▶ **Source text**
'''

These different theories of value have decisive implications for how we understand the nature of exchange and of profit and loss. Marxists and others who hold the labor theory of value necessarily conclude that market exchange is a pernicious business in which some people exploit others. For those who hold the subjective theory of value, by contrast, market exchange means benefit for both parties involved.
If the value of a good were determined by the amount of labor needed to make it, as in the Marxian view, then that value would be objective and fixed, and the buyer and seller could not both gain. Their exchange would be zero-sum—the sum of their gains and losses must be zero. “One man’s loss is another man’s gain.”
On this view, profit is an ugly thing because it can result only from exploitation. To simplify slightly the Marxist viewpoint, profit is the difference between the objective, labor-determined value of the capitalist’s product and the wages he pays his laborers. Because the laborers who produced it are the sole source of the product’s value, the argument goes, laborers should be paid the whole value they create; but they aren’t.
Consider a simple example. Suppose you are the capitalist owner of a tractor factory. In a year, you buy $4 million worth of inputs—steel, tires, glass, copper wire, etc.—that your workers assemble into tractors that sell for $5 million. According to Marxist theory, your workers have created $1 million worth of new value. You pay them, however, only $900,000. Your $100,000 profit was created by the workers, but you did not pay them for it. Your profit means you exploited your workers. You live as a parasite, at others’ expense. Shame on you … if the labor theory were correct.
But it is not correct.
Next, consider the implications of the subjective theory of value. Because the value of a good is subjective—because different people value things differently—exchange is (except when we make mistakes) value-creating for both parties. As long as each person gives up what she values less for what she values more, exchange creates value for both trade partners. Each person gets more (according to her values) only when the other person also gets more (according to his different values). You and your friend benefit when you buy the $11.00 pizza; so does Pizza Hut.
In the tractor factory example, the wage rates the company must pay emerge from competition among workers for jobs and competition among various companies for workers’ services. The workers value their wages more than the time and effort they give the tractor company, and the tractor company values the workers’ time and effort more than the wages it pays. Both sides benefit from the exchange, whether the factory makes profits or losses. Notice that the wages to be paid are determined by contract long before the entrepreneur finds out whether he has made profit or loss on his enterprise for any period of time. His profit or loss is irrelevant to his wage bill (except that if losses go on too long, the wages must cease altogether).

'''

▶ **Data provided**

'''

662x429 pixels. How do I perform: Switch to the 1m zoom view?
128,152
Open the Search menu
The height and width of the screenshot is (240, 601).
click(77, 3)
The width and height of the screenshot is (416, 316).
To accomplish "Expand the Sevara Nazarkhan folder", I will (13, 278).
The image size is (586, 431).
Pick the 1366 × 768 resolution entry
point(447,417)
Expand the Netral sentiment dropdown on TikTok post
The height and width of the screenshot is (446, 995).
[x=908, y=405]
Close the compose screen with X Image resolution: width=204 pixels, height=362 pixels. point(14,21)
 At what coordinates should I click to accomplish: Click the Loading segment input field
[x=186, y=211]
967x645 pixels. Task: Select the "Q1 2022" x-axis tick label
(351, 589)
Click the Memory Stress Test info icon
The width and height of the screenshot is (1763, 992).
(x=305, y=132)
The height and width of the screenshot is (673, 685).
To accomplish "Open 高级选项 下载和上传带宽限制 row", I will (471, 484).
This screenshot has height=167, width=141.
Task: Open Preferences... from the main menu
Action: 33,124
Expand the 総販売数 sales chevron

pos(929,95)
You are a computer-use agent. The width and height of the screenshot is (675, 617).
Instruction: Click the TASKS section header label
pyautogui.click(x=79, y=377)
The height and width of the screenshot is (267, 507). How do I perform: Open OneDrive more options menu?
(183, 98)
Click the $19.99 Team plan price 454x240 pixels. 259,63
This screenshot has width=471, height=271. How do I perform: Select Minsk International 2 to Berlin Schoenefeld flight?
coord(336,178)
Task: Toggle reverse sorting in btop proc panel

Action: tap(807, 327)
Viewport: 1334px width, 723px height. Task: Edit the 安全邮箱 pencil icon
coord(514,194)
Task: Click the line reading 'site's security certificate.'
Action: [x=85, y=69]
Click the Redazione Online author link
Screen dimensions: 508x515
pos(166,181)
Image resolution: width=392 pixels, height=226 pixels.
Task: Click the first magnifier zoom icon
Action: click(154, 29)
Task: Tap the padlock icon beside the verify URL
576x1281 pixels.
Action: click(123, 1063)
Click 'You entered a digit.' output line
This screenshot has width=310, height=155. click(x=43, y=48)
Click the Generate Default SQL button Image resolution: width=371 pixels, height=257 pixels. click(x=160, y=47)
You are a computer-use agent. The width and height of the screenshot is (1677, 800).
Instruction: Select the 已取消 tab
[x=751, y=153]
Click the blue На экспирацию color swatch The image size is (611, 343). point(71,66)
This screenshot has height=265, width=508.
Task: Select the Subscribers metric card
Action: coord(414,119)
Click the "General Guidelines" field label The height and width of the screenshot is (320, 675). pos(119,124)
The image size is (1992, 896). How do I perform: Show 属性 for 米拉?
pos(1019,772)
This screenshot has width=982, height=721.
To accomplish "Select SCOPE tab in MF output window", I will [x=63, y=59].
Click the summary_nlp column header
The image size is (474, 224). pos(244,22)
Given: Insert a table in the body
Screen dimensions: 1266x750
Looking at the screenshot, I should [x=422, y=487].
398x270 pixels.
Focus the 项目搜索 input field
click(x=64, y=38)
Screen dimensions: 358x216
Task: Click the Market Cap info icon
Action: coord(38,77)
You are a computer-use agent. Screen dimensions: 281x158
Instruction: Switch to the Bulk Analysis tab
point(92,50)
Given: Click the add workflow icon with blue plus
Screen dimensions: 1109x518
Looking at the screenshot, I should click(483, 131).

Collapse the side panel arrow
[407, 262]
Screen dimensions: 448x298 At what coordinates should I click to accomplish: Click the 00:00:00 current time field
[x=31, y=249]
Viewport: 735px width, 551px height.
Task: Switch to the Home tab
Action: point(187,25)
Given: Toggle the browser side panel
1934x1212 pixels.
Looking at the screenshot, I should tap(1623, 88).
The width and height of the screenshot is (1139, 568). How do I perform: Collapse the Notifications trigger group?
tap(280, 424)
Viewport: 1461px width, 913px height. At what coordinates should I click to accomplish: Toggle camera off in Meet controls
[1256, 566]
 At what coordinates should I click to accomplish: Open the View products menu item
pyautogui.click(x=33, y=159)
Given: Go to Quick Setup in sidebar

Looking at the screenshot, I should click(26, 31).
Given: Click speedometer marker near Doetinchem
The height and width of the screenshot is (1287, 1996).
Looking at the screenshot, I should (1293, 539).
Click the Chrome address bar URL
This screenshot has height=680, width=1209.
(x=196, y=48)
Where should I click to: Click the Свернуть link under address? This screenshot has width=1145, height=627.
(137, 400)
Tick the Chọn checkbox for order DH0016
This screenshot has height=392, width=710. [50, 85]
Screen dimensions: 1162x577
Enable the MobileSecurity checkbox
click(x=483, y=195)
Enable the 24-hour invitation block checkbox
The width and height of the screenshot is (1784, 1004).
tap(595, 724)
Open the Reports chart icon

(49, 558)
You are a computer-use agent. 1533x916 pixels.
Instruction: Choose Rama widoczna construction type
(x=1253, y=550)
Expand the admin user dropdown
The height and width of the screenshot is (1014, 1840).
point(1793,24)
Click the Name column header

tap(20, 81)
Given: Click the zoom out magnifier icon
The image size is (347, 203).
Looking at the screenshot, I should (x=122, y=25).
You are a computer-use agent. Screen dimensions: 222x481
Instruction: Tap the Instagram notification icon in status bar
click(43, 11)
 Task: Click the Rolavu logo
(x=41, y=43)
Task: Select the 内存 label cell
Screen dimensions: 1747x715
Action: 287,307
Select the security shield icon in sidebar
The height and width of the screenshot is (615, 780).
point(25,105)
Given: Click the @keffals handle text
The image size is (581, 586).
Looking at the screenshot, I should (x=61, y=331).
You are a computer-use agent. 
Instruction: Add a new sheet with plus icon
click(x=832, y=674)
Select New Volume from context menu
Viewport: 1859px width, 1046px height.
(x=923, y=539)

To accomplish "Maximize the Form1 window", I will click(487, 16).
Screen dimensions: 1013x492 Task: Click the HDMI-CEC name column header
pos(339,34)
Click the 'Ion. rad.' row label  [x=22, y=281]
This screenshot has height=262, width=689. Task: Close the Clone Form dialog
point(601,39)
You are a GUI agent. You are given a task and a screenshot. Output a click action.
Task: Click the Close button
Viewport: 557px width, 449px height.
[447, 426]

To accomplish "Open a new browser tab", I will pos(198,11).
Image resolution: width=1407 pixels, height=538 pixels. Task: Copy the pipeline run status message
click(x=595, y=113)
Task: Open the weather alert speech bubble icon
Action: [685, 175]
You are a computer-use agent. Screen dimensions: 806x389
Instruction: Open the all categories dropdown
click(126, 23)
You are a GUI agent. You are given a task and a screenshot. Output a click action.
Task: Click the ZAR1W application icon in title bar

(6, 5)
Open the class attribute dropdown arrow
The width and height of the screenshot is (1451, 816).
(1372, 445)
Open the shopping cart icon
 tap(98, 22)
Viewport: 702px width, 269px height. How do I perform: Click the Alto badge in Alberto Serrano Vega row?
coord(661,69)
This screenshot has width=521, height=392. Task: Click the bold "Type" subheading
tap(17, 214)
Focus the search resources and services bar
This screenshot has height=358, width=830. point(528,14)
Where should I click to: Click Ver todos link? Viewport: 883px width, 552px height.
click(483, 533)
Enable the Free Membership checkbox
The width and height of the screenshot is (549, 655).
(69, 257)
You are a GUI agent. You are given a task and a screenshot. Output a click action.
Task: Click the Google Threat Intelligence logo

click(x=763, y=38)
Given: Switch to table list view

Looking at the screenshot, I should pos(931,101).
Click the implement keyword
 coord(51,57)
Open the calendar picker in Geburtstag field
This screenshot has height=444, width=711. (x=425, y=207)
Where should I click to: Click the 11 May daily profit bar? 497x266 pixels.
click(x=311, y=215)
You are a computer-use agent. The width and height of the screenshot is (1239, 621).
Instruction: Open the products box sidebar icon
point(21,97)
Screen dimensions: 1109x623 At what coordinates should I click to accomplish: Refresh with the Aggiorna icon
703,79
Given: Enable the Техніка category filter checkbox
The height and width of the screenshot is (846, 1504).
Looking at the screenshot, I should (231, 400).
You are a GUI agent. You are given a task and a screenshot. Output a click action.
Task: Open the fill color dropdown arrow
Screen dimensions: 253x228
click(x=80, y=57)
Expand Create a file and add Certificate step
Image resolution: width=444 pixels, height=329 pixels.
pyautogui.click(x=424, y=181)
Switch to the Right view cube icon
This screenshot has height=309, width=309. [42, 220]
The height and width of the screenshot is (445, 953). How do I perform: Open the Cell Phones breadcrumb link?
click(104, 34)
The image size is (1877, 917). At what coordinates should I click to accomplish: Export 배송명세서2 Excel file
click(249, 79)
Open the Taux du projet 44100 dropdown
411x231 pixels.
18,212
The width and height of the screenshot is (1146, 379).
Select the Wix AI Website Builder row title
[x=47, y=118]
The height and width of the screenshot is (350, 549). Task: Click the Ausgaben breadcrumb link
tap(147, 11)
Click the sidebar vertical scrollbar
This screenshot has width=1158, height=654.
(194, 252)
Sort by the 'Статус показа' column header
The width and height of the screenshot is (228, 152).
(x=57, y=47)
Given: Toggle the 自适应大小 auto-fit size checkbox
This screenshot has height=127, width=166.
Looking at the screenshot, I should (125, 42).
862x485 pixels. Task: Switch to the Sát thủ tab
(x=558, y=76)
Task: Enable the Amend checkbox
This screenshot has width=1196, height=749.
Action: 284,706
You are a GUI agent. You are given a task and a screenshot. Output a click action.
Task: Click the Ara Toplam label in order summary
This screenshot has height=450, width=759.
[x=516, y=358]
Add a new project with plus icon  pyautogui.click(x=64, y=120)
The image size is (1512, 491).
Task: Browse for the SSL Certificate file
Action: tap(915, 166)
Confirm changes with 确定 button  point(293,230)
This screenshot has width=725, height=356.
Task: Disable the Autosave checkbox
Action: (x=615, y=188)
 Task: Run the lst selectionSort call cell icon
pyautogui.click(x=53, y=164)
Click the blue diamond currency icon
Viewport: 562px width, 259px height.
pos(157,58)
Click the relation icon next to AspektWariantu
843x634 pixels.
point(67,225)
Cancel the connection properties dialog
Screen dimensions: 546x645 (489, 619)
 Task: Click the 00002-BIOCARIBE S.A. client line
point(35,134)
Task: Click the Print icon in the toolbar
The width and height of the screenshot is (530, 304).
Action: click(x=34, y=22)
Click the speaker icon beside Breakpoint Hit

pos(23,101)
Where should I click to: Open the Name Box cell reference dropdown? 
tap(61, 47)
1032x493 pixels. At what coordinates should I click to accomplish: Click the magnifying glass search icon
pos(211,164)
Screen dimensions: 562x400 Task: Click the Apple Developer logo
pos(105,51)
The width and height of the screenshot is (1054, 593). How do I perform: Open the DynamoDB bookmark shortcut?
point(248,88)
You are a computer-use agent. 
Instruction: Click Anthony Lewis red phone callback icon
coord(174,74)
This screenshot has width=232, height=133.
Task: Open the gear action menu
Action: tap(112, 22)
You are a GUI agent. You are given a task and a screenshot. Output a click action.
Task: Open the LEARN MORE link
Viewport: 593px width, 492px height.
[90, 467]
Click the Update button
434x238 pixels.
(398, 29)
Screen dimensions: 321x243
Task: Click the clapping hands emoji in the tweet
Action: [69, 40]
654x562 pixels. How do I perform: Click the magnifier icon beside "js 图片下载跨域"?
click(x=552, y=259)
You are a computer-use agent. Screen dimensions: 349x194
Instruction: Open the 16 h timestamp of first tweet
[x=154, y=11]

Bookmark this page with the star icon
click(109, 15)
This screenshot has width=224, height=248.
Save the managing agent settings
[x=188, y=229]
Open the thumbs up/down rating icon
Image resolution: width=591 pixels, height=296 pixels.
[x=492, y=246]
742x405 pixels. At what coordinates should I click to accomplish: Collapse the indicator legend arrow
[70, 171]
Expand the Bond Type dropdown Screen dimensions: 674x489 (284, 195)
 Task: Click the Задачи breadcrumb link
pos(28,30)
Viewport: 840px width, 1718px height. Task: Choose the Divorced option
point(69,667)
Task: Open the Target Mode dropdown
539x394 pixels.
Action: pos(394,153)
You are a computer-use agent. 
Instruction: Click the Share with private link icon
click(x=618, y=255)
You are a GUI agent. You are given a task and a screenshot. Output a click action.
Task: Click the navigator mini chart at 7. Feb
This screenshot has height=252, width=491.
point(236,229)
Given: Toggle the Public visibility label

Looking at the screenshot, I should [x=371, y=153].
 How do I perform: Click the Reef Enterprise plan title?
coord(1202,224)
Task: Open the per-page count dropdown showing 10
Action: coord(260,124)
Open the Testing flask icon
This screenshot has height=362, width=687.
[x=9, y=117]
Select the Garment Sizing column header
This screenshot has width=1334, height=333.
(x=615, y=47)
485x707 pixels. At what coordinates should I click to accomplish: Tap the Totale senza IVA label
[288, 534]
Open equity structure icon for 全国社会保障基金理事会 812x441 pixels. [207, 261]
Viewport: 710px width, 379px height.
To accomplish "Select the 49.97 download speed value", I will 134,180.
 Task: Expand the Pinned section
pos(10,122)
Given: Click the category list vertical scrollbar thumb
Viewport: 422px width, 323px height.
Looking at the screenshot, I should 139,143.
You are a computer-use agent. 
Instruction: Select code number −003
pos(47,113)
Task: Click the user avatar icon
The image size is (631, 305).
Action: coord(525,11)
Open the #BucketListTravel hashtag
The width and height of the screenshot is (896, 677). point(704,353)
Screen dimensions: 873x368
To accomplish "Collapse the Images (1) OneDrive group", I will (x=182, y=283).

'''

▶ **What is asked**
For each statement below, answer yes or no according to the text on theories of value, and quote the words of the text that decide it. 1. In the tractor factory example, the workers are paid $900,000. 2. Under the subjective theory of value, exchange creates value for both parties without any exception. 3. Wages are fixed by contract after the entrepreneur learns whether he made a profit or a loss.

▶ **Reply**
1. Yes: "You pay them, however, only $900,000."
2. No: "exchange is (except when we make mistakes) value-creating for both parties."
3. No: "the wages to be paid are determined by contract long before the entrepreneur finds out whether he has made profit or loss on his enterprise"